Тёрнер - Питер Акройд 7 стр.


Стихи он как начал писать в 1793 году, так никогда и не переставал. Сочинял очень быстро, где угодно и постоянно, записывая на полях книг и на обрывках бумаги; был у него также особый блокнот, выделенный для этой цели. Поэзия Тёрнера, когда она используется как дополнение к живописи, – сочна и шумна. Сохранившиеся стихи обладают определенной грубой магией и обнаруживают сферу интересов поэта. При этом ясно, что уж слишком они идут от ума и что за образец взяты дидактические и пасторальные вирши восемнадцатого века.

Особенно нравились ему “Времена года” Джеймса Томсона [35], цикл поэм, исполненных искренней любви к природе, но, увы, не выдержавший испытания тем, что Тёрнер назвал бы “косой времени”. Любопытно в любом случае, что избранный им образец для подражания, его главная литературная модель принадлежит жанру пейзажной лирики восемнадцатого века. То есть в живописи он рвался вперед, а в поэзии оглядывался назад. И все-таки стихи художника не вполне лишены достоинств:

подзарядясь
Гневливым паром от секретных лежбищ,
Где спят веками руды и сырье,
Отколь азот, мышьяк и тлеющая пена
От сальной нефти, рвущейся на свет,
Изодранным в клоки покровом дыма
Марает небо.

..........

Перепишите приведённый выше отрывок о стихах Тёрнера целиком, без единого изменения.

- **Строки набора**:
..........

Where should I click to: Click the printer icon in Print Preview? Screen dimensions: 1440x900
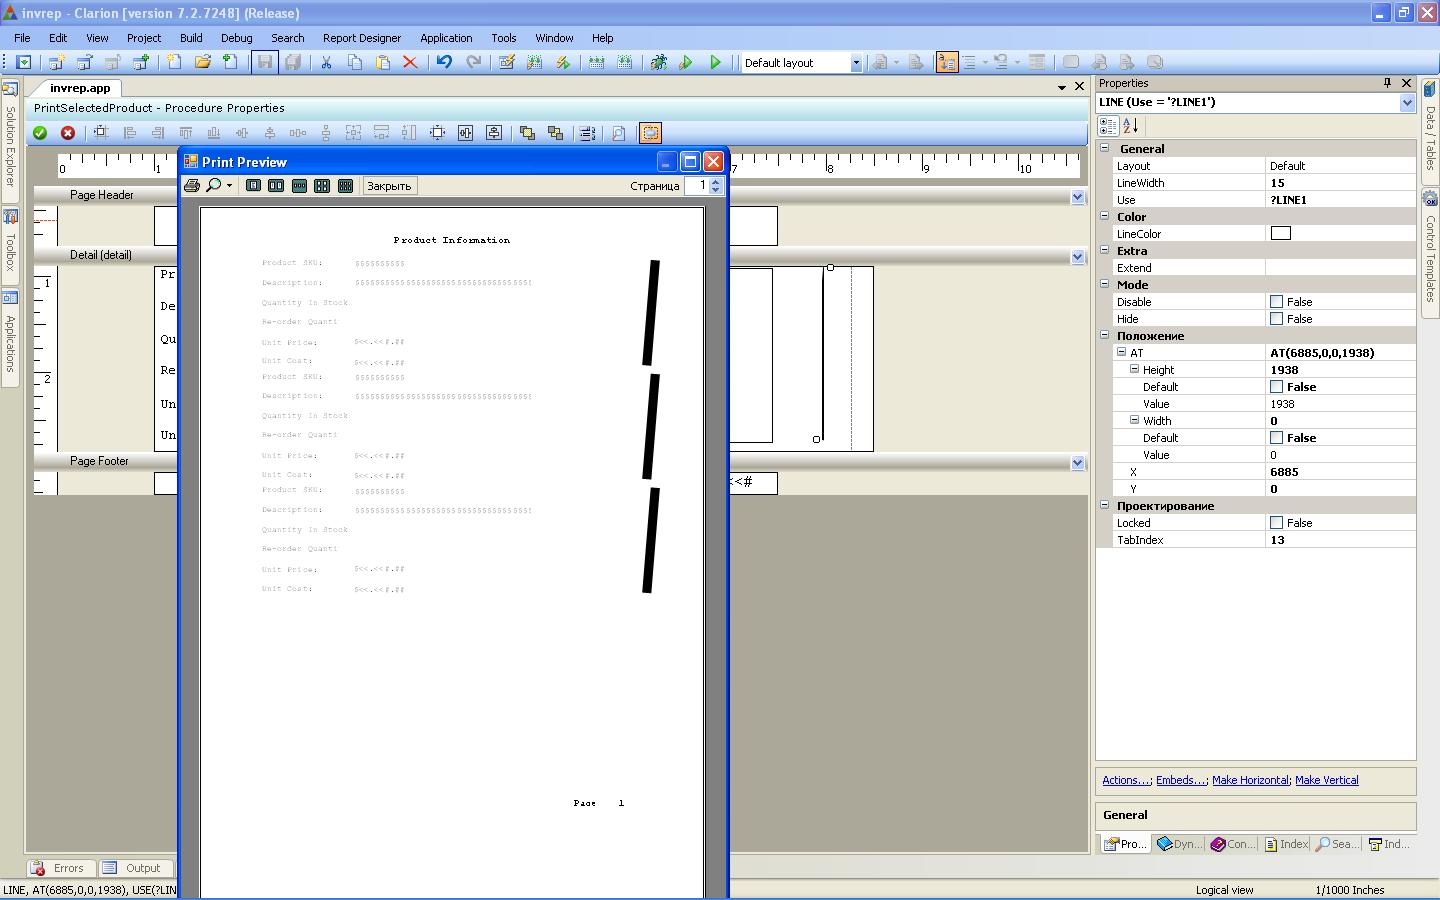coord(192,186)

..........

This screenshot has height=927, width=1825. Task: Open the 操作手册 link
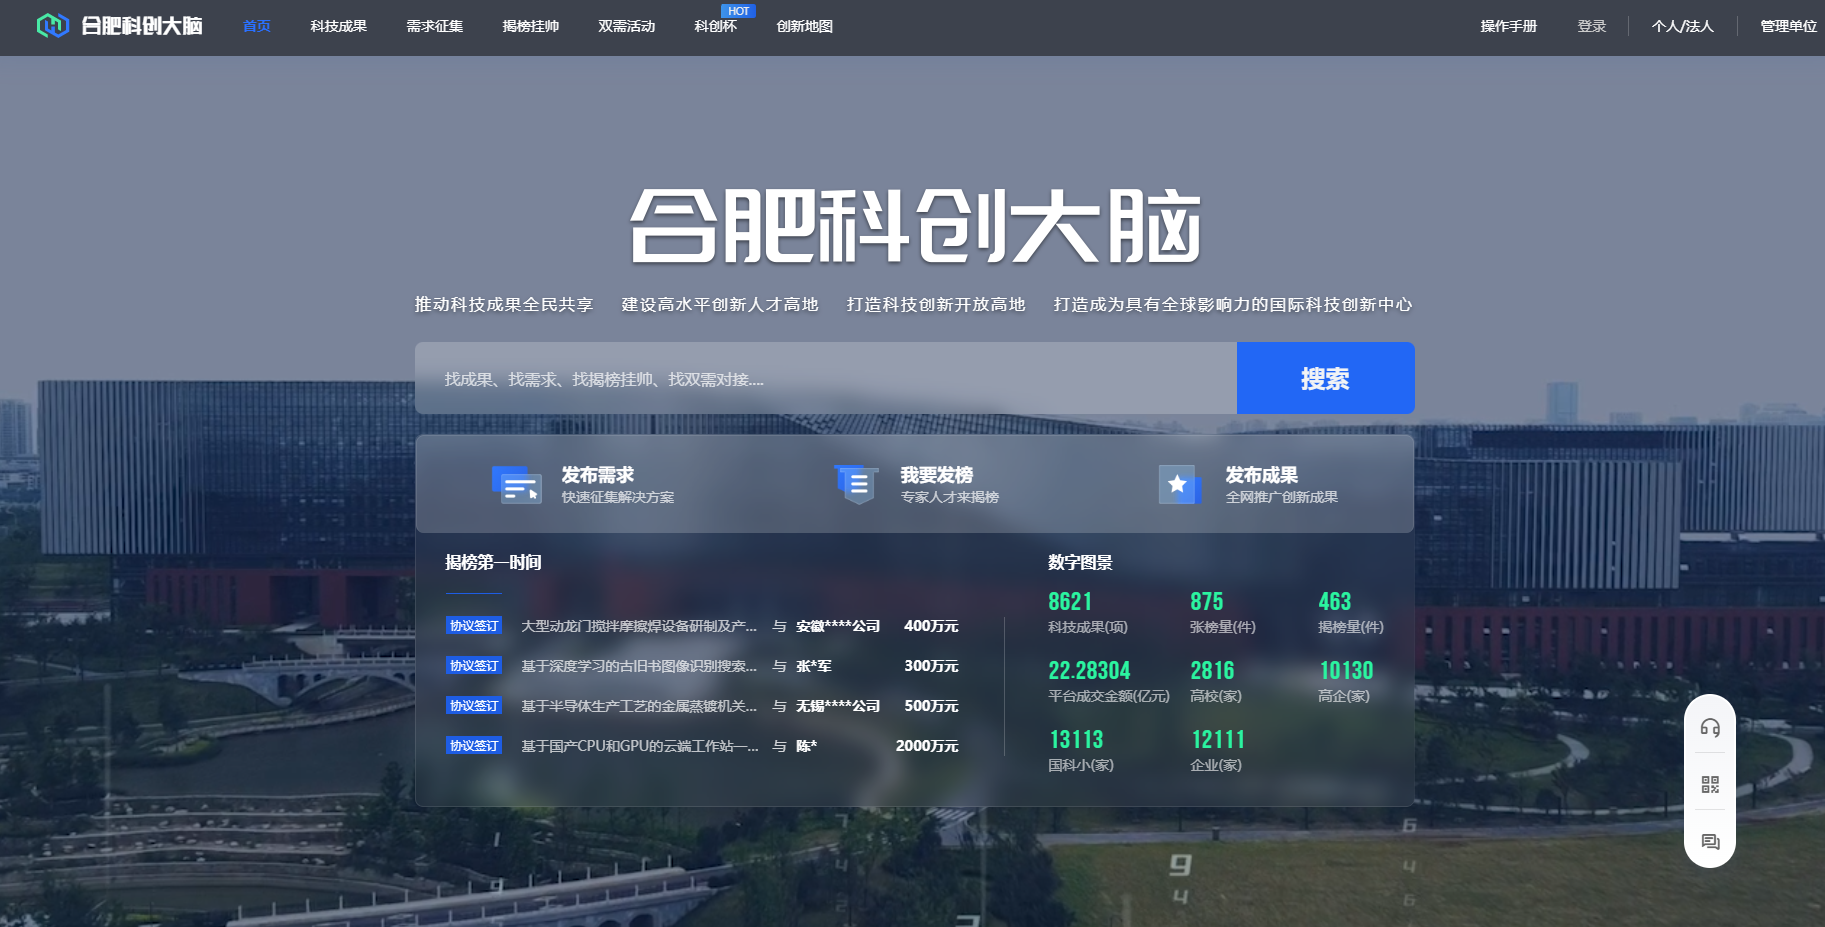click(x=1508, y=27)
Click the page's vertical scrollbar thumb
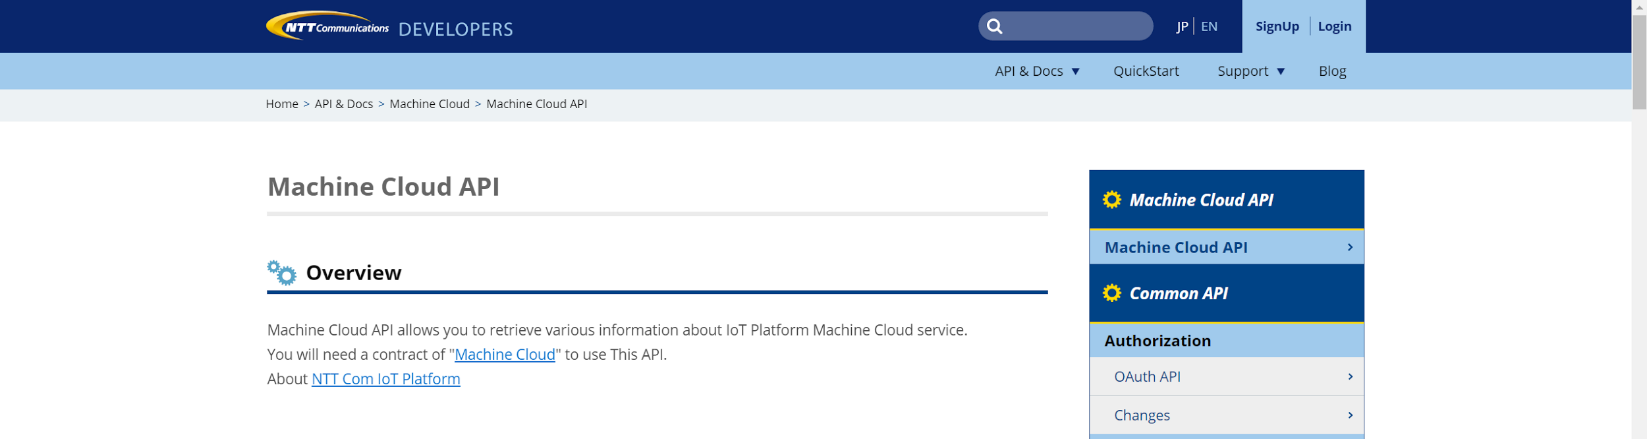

..........

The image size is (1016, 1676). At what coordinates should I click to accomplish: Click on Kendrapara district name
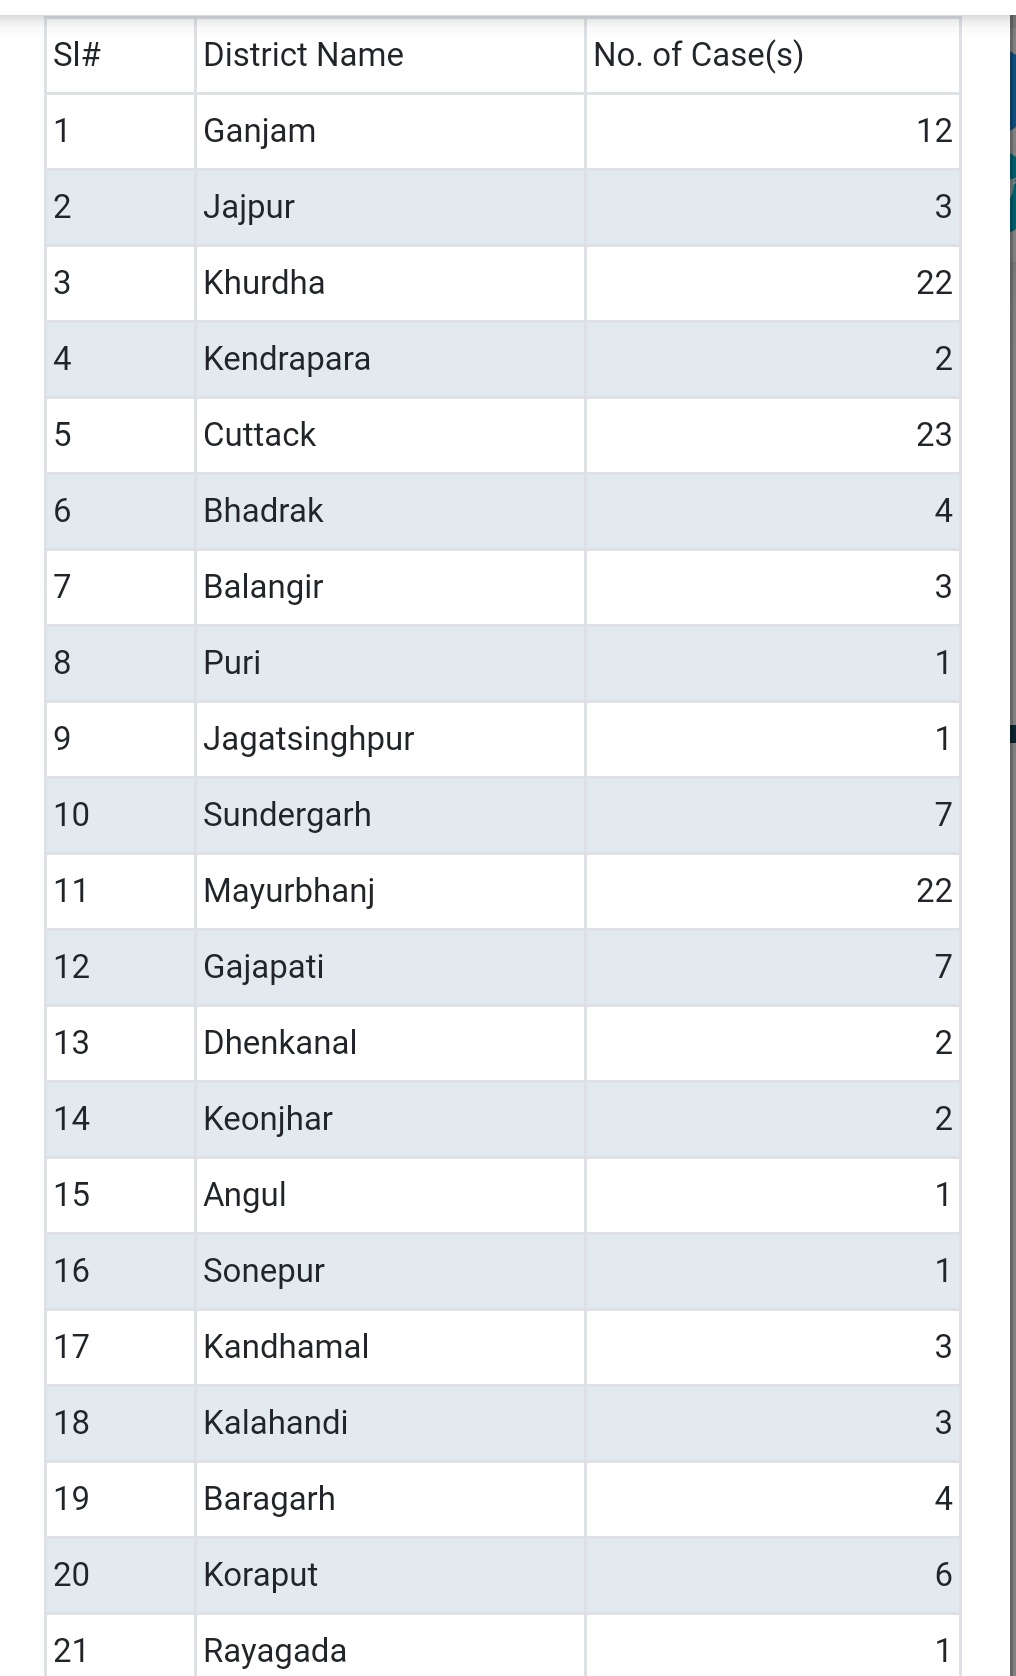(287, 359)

..........

- **Ответ**:
Тёрнер - Питер Акройд 7 стр.


Стихи он как начал писать в 1793 году, так никогда и не переставал. Сочинял очень быстро, где угодно и постоянно, записывая на полях книг и на обрывках бумаги; был у него также особый блокнот, выделенный для этой цели. Поэзия Тёрнера, когда она используется как дополнение к живописи, – сочна и шумна. Сохранившиеся стихи обладают определенной грубой магией и обнаруживают сферу интересов поэта. При этом ясно, что уж слишком они идут от ума и что за образец взяты дидактические и пасторальные вирши восемнадцатого века.

Особенно нравились ему “Времена года” Джеймса Томсона [35], цикл поэм, исполненных искренней любви к природе, но, увы, не выдержавший испытания тем, что Тёрнер назвал бы “косой времени”. Любопытно в любом случае, что избранный им образец для подражания, его главная литературная модель принадлежит жанру пейзажной лирики восемнадцатого века. То есть в живописи он рвался вперед, а в поэзии оглядывался назад. И все-таки стихи художника не вполне лишены достоинств:

подзарядясь
Гневливым паром от секретных лежбищ,
Где спят веками руды и сырье,
Отколь азот, мышьяк и тлеющая пена
От сальной нефти, рвущейся на свет,
Изодранным в клоки покровом дыма
Марает небо.